▶ Set task 1
On what date was the Lead DevOps Engineer job posting from Brick posted?
▶ Set task 2
Pick up the Brick Lead DevOps Engineer job posting after its last sentence and write the next part.

▶ Passage
--------------------------------

Lead DevOps Engineer

Brick

Brick

Software Engineering
Posted on Friday, May 3, 2024
💻

Lead DevOps Engineer

Tags
Product & Engineering
About Brick
Brick (https://www.onebrick.io/) is the leading financial API provider in Southeast Asia supported by leading VCs (Better Tomorrow Ventures, Antler, 1982 Ventures, Trihill Capital, Flourish Ventures); and founders and executives from leading fintechs (Modalku, BukuWarung, Aspire, Nium, GoCardless, Cred, Pine Labs, Plaid, TrueLayer). See TechCrunch, e27, Tech in Asia ID.
The Brick team has been rethinking financial services at top fintechs. Now, we are on a mission to power the next generation of fintech companies in Southeast Asia - with modern fintech infrastructure allowing tech companies to offer personalised and inclusive financial services with a single line of code. Brick makes open finance easy for partners including the largest Indonesian conglomerates and fintechs.
What you will do
Provide 2nd-level On-call incident and change management support for customer incidents
Debug production reliability issues across services, perform root cause analysis, and ensure solutions are well-engineered, maintainable, and delivered on schedule
A bridge between development and operations by applying a software engineering mindset to the system.
Build self-service tools for user groups that rely on their services (e.g. Integrate alert mechanism to the system, create internal tools to automate or simplify workloads, build automatic provisioning of test environments, logs, and statistics visualization).
Closely collaborate with developers to ensure the designed solution responds to non-functional requirements such as availability, performance, security, and maintainability (e.g. Log management for searching logs across multiple applications, defining error standardization, etc).
Prepare routine operation documentation.
Closely collaborate with the QA Engineer to perform site reliability testing for infrastructure and applications.

--------------------------------

[Rows from a dataset]

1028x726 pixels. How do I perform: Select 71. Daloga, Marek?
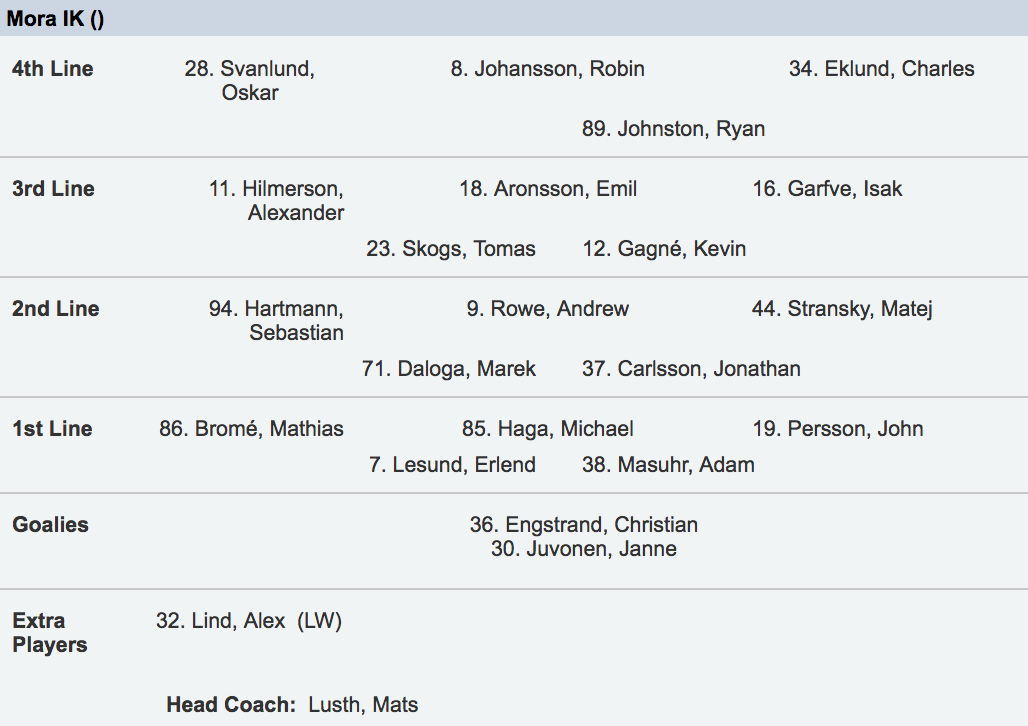(449, 369)
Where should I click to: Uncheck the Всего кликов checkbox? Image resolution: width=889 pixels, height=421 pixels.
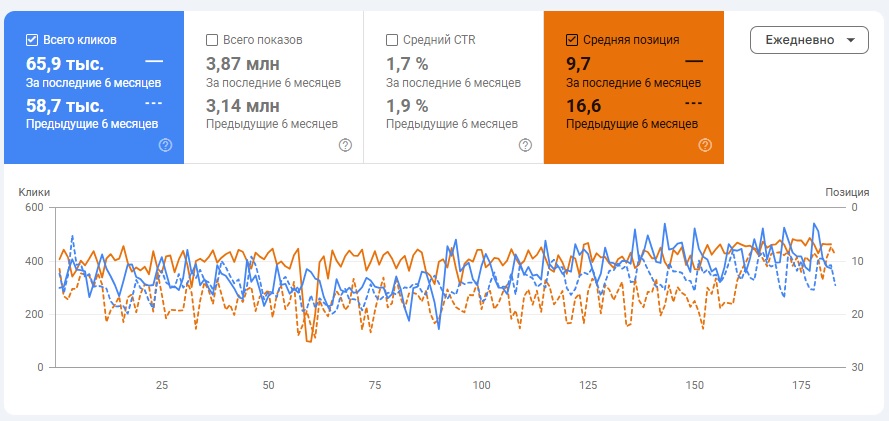32,40
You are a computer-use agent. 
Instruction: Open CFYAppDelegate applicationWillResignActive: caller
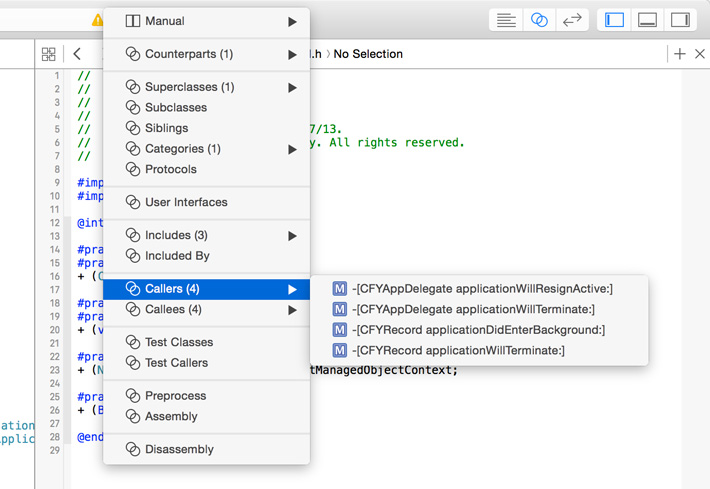click(x=482, y=289)
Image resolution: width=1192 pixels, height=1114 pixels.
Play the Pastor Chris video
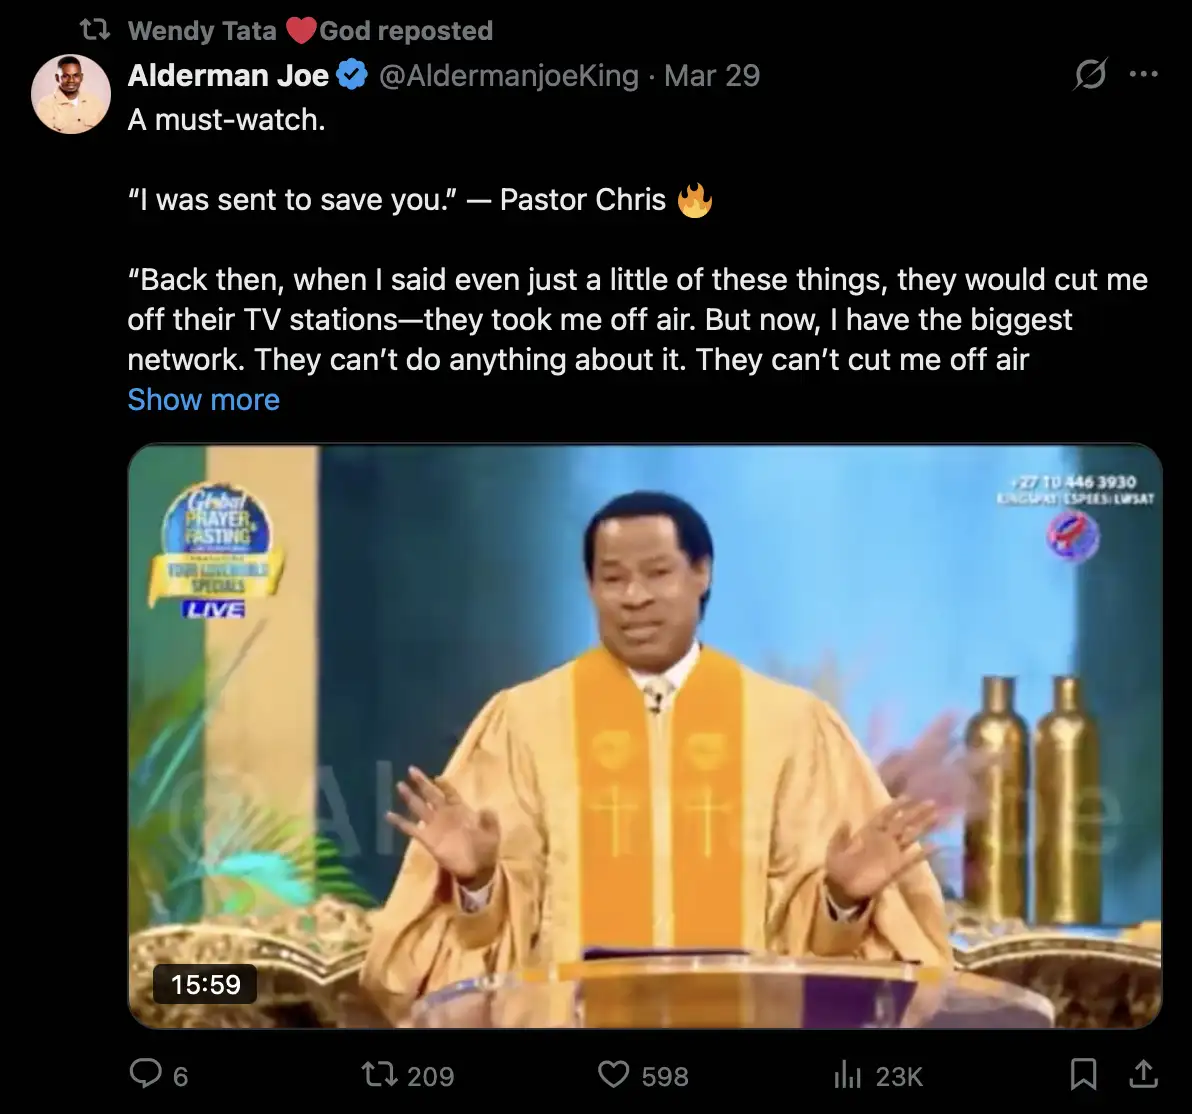click(x=645, y=736)
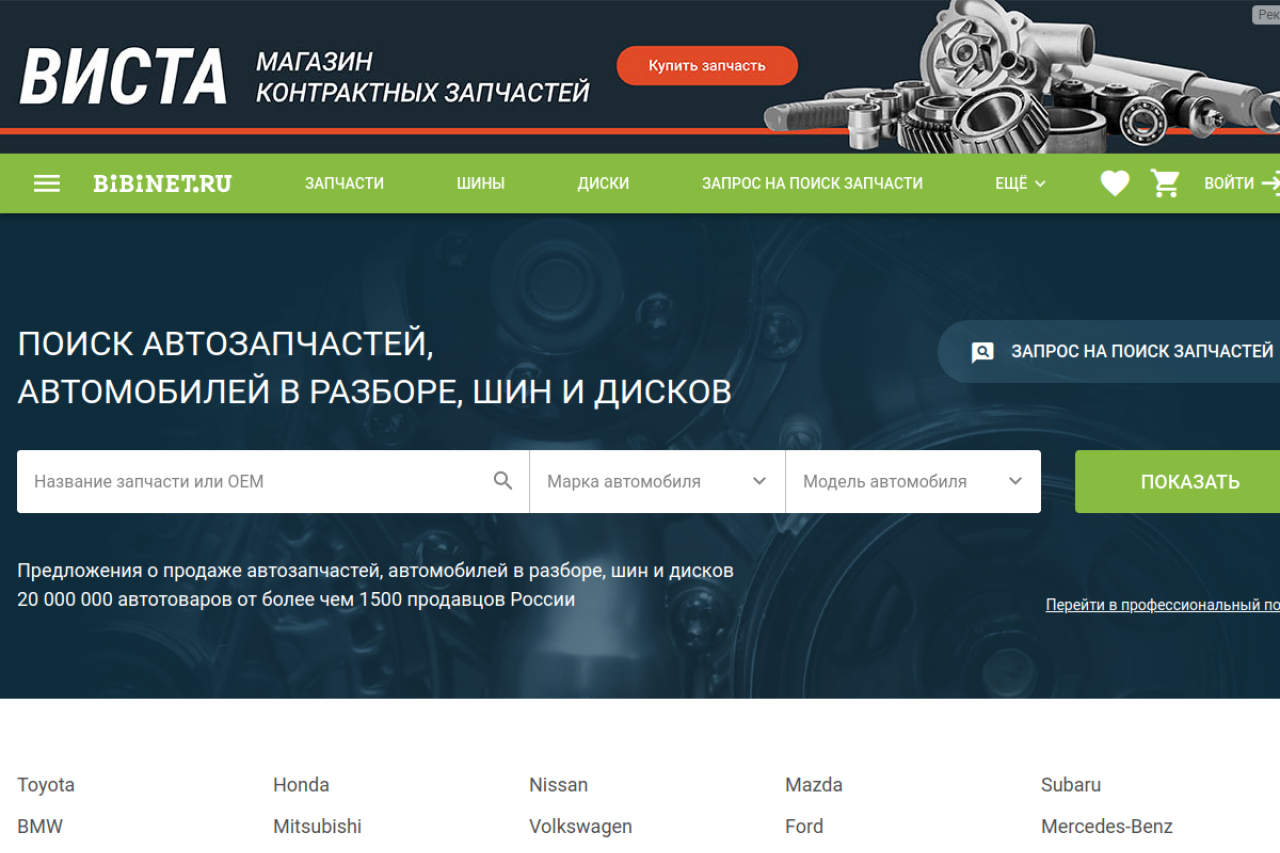
Task: Open the shopping cart icon
Action: [x=1165, y=183]
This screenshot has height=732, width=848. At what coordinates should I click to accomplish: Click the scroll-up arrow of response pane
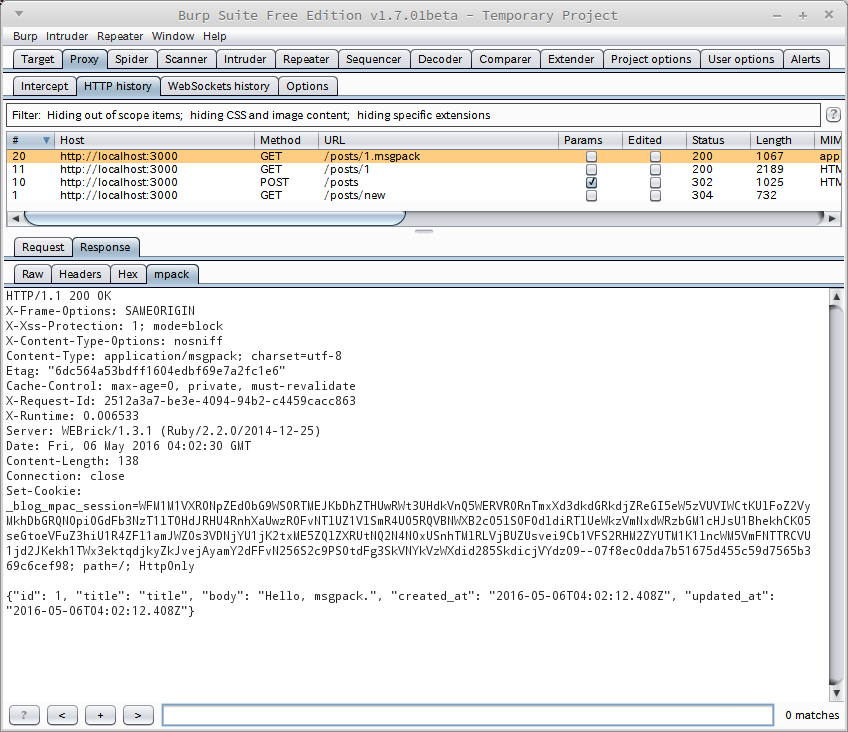point(838,297)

--------------------------------

▶ Expected output 1
Friday, May 3, 2024.

▶ Expected output 2
Continuous improvement of software delivery pipeline for process efficiency. Monitor the availability, latency, and overall system health, including adjustment on infrastructure server autoscaling for flexible scaling according to traffic growth and seasonality.
Closely collaborate with the Engineers, QA team, VP of Engineering, and Product team to provide technical assistance to improve system performance, capacity, reliability, and scalability.
Willingness to enhance the team learning environment by providing and encouraging mentorship and technical leadership
What you need
3+ years deploying distributed apps with containers (Docker) & orchestration (Kubernetes, EKS, GKE)
Demonstrated ability working within and building on AWS (IAM, Orgs, API Gateway, Lambda, KMS)
4+ years of Linux system engineering experience (Red Hat and Debian Family, etc.).
3+ years of software version control experience (Gitlab, Github, BitBucket).
3+ years experience deploying with a CI orchestration service (Jenkins, Spinnaker)
2+ years of working experience in scripting/programming languages (Shell, Python, Golang, Ruby)
Experience working with the life-cycle of a help desk incident as 2nd-level support.
Experience with Linux OS (Red Hat and Debian Family, etc.) and software version control (Git) (Gitlab, Github, BitBucket).
Have knowledge of distributed service architecture, such as load balancing, service discovery, distributed caching, and distributed tracing.
Experience analyzing, monitoring, and troubleshooting large-scale, high-traffic distributed systems.
Have strong programming skills (Python, Java, Go) and experience with scripting languages (Shell script).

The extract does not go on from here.